Fortunately, the competition went swimmingly, with only one minor issue at the start of the competition.
“The competition went smoothly for the most part, though there was an issue with the testing server we were using. It was only allowing 50 tests to be run on the server, though we needed it to run almost 500, but we were able to swiftly fix it so it had no impact on the competition,” Balaji said.
A highlight of the competition for many participants was hearing from guest speaker Dr. John Halamka, president of Mayo Clinic, who talked about the utilization of AI in the field of biology as well as his experiences working with foreign governments and people like Bill Gates.

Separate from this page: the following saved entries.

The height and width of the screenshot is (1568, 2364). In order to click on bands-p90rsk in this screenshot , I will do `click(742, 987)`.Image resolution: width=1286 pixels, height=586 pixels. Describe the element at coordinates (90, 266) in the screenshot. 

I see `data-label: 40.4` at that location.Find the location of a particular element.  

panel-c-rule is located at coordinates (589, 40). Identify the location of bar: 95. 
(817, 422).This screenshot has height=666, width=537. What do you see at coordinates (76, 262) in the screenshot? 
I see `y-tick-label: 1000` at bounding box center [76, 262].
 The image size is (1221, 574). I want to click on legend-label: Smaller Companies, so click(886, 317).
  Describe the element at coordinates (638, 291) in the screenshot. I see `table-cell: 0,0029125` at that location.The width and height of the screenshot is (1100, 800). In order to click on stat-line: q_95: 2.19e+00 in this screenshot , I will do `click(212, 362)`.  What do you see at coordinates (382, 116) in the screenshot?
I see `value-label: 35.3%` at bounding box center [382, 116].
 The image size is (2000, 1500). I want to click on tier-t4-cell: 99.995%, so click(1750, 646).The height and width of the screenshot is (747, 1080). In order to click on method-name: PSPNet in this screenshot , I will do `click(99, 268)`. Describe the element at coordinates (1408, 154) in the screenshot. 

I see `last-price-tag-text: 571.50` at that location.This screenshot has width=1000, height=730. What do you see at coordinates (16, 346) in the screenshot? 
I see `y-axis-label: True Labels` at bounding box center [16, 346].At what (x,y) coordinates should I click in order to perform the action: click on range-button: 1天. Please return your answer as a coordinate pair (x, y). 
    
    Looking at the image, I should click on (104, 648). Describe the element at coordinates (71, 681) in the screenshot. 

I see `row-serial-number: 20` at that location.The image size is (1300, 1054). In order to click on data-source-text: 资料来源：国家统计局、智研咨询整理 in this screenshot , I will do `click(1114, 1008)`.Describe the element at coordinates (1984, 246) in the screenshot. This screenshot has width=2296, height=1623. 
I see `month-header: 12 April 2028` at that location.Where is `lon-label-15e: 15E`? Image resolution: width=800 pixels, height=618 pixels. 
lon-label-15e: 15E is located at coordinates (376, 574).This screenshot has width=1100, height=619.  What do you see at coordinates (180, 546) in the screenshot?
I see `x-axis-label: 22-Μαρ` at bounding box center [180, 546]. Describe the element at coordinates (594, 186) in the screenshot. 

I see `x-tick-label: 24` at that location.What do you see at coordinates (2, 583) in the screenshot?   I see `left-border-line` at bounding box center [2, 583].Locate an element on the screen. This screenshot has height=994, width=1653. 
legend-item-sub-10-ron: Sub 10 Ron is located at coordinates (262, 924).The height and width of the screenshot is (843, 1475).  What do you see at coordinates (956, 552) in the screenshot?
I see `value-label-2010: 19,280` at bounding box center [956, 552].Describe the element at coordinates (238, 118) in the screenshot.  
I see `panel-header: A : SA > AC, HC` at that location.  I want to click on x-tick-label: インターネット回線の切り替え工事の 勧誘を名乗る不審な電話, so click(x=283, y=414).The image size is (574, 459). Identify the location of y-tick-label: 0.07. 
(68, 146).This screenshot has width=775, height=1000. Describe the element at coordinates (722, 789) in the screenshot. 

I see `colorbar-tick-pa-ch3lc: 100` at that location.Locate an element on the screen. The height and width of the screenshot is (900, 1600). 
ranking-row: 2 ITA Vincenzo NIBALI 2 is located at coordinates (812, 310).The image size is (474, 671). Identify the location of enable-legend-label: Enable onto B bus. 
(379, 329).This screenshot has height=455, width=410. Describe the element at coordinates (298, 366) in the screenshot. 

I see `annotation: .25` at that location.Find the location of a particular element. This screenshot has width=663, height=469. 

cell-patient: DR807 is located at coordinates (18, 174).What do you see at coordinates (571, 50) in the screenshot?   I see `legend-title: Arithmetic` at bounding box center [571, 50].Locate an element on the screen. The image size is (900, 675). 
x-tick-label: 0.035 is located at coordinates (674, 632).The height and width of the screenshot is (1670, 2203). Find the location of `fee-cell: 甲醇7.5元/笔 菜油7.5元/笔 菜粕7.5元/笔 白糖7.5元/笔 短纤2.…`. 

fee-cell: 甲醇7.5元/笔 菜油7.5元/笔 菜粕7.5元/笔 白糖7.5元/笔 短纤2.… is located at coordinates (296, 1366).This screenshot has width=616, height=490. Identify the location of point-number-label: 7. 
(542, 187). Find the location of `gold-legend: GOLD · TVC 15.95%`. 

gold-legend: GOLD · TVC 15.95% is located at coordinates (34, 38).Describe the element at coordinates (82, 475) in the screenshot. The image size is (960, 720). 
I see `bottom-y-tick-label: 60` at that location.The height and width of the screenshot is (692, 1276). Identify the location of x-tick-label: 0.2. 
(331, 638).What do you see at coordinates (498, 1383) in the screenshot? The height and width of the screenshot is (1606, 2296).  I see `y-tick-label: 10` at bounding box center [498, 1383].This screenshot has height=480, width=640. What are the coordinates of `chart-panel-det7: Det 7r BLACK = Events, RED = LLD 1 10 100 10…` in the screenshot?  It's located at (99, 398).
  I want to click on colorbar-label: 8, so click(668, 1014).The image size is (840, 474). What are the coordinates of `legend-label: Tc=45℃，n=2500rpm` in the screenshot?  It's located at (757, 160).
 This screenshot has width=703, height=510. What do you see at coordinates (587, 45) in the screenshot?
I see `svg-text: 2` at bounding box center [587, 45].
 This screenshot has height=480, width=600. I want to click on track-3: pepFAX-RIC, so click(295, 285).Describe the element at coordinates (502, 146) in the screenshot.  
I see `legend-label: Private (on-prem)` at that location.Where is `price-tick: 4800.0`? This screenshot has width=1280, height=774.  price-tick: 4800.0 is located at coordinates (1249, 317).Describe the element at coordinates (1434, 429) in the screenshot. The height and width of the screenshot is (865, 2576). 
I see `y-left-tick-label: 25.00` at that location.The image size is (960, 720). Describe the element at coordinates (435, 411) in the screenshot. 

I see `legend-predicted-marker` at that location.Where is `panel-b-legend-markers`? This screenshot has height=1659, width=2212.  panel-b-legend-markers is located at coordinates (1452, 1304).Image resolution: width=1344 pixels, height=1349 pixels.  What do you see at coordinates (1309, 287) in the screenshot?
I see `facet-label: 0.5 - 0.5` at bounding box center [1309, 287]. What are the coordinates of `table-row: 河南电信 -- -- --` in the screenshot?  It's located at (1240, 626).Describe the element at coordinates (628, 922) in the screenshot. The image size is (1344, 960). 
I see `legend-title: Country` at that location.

“We received a lot of positive feedback about our guest speaker Dr. John Halamka, who not only shared his journey in the field of biology and general life experiences but specifically talked about the intersection of biology with artificial intelligence,” Kalahasty said.
Looking to the future, Kalahasty and Balaji plan on hosting another competition this December with a goal to make.
“In our future competitions, we want to make our questions more problem-solving based, which will inspire new thinking and ideas, as well as create more resources to learn advanced biology,” Kalahasty said.